Extracted text Start Marker

Role of Low-Affinity Calcium System Member Fig1 Homologous Proteins in Conidiation and Trap-Formation of Nematode-trapping Fungus Arthrobotrys oligospora

Abstract

Arthrobotrys oligospora is a typical nematode-trapping fungus capturing free-living nematodes by adhesive networks. Component of the low-affinity calcium uptake system (LACS) has been documented to involve in growth and sexual development of filamentous fungi. Bioassay showed incapacity of trap formation in A. oligospora on Water Agar plate containing 1 mM ethylene glycol tetraacetic acid (EGTA) due to Ca²⁺ absorbing block. The functions of homologous proteins (AoFIG_1 and AoFIG_2) of LACS were examined on conidiation and trap formation of A. oligospora. Compared with wild type, ΔAoFIG_1 (AOL_s00007g566) resulted in 90% of trap reduction, while ΔAoFIG_2 (AOL_s00004g576) reduced vegetative growth rate up to 44% and had no trap and conidia formed. The results suggest that LACS transmembrane protein fig1 homologs play vital roles in the trap-formation and is involved in conidiation and mycelium growth of A. oligospora. Our findings expand fig1 role to include development of complex trap device and conidiation.

Figure 1

Trap-formation of A. oligospora wild type strain on Water Agar (WA) medium and WA medium containing EGTA. (A) Trap-formation of A. oligospora on WA medium containing different EGTA concentration. (B) Dosage response curve of trap numbers and different EGTA concentration. (C) Expression pattern of AoFIG_1 and AoFIG_2 during trap-formation. Bar 100× = 50 μm; Bar 40× = 200 μm.

Extracted text End Marker

What you need to do:
1) In the paper on calcium-uptake proteins in Arthrobotrys oligospora, how much did deleting AoFIG_1 reduce trap formation compared with wild type?
2) Write the next part of the paper on calcium-uptake proteins in Arthrobotrys oligospora, starting right after the Figure 1 caption.

Source data Start Marker

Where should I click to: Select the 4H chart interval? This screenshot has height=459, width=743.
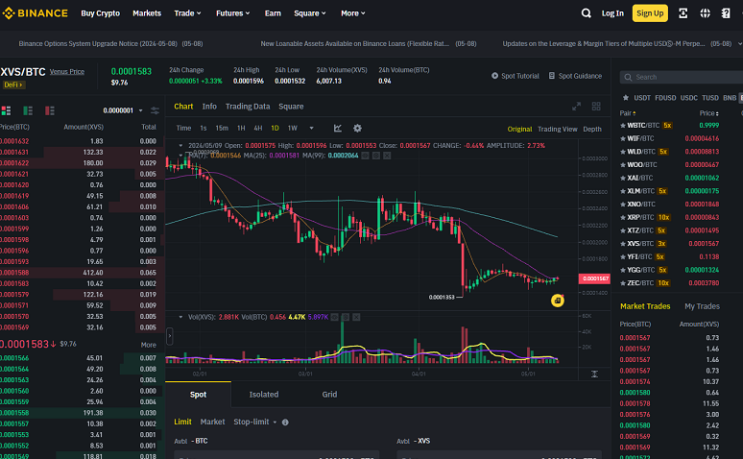[258, 128]
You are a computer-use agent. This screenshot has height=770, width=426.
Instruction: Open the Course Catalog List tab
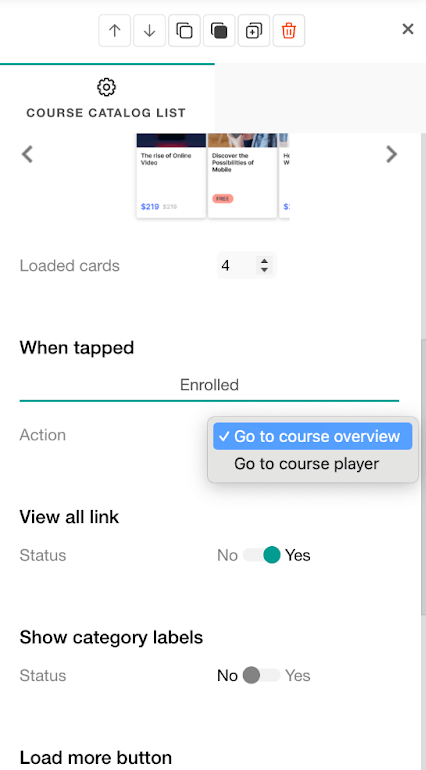click(107, 98)
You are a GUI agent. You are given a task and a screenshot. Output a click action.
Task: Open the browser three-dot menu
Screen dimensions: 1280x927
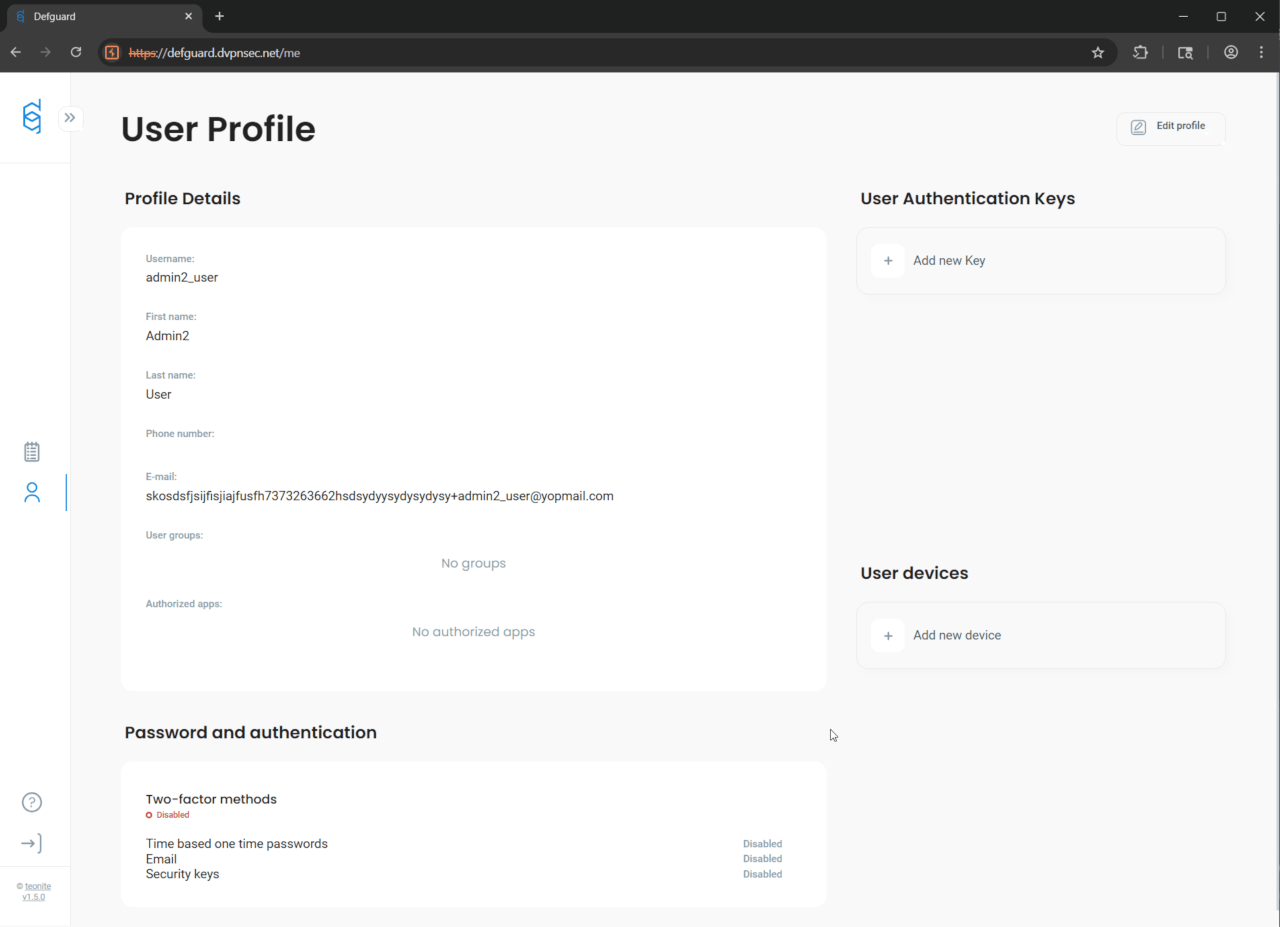pos(1260,53)
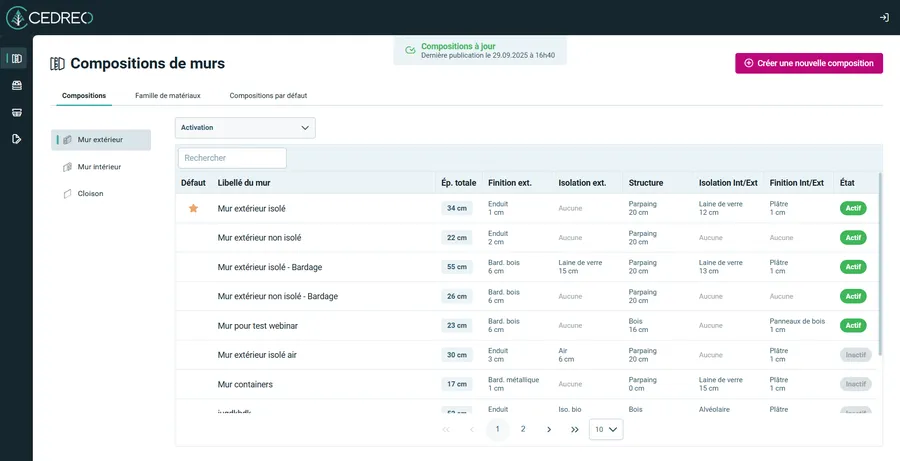Toggle the Actif status of Mur extérieur isolé
This screenshot has height=461, width=900.
pos(853,208)
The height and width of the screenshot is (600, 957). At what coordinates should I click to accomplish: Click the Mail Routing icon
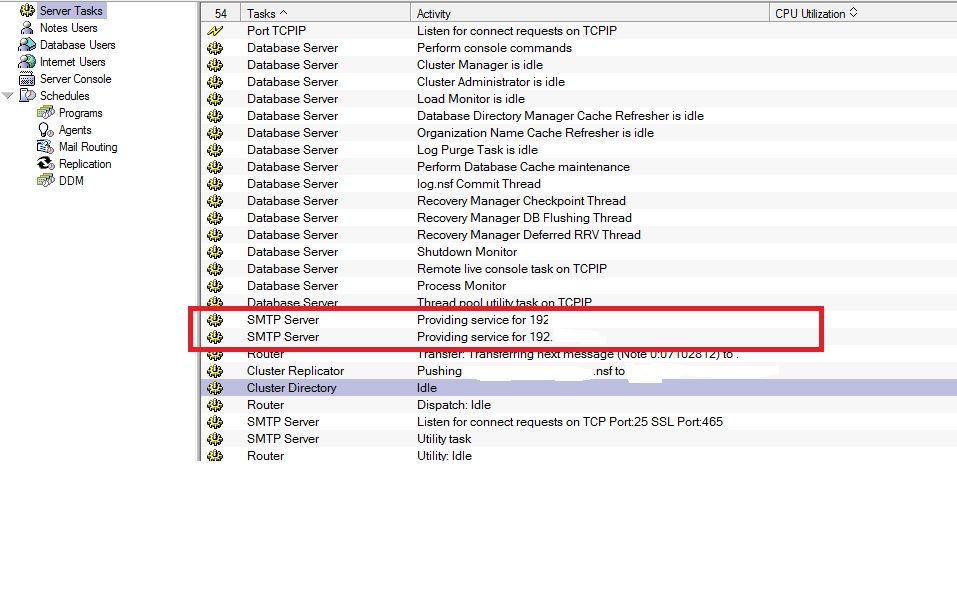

Source data End Marker

Responses in order:
1) Deleting AoFIG_1 reduced trap formation by 90%.

2)
Figure 2

Phylogenetic analysis and protein structures prediction. (A) Phylogenetic relationships of the orthologs of AoFIG_1 and AoFIG_2. Unrooted tree was constructed using FastTree based on protein sequences. (B) Putative trans-membrane regions predicted in AoFIG_1 and AoFIG_2 by TMHMM.

Figure 3

Gene disruption strategy and verification by PCR and Southern blot. (A) Disruption strategy and verification of AoFIG_1 (B) Disruption strategy and verification of AoFIG_2. WT: the wild-type strain. In PCR verification, M1: DNA marker D2000; M2: DNA marker 1Kb (1 Kb and 2 Kb were marked on the right side respectively); H: hygromycin resistance gene partial sequence which was absent in WT and present in the mutants; G: gene ORF partial sequence which was absent in mutants and present in WT; U: PCR was used to ensure the correct recombination using primers UP and HYG500_R; D: PCR results using primers DOWN and HYG500_F; L: PCR results using primers DOWN and UP. The location of primers and expected length of PCR products were marked on the figure.

Figure 4

A. oligospora bio-assays. (A) The colony morphology of A. oligospora wild type strain (WT), ΔAoFIG_1 and ΔAoFIG_2 on PDA medium. (B) Vegetative growth rates of ΔAoFIG_1 and ΔAoFIG_2 on PDA medium; colony diameters were measured every 24-hour cultivation. (C) Capacity of conidiation on PDA medium after 3- and 6-day cultivation. (D) Capacity of trap-formation after induced by nematodes for 24 and 48 hours. ^aNot found. ^bp < 0.01, t-test.

Figure 5

Trap-formation of A. oligospora wild-type strain (WT), ΔAoFIG_1 and ΔAoFIG_2. Traps were induced by nematodes for 24 and 48 hours. The morphological characteristics of the traps were shown under both 40× and 100× magnification. a: adhesive networks; b: conidia; c: nematodes. Bar A, C, E, G, I, K = 200 μm; Bar B, D, F, H, J, L = 50 μm.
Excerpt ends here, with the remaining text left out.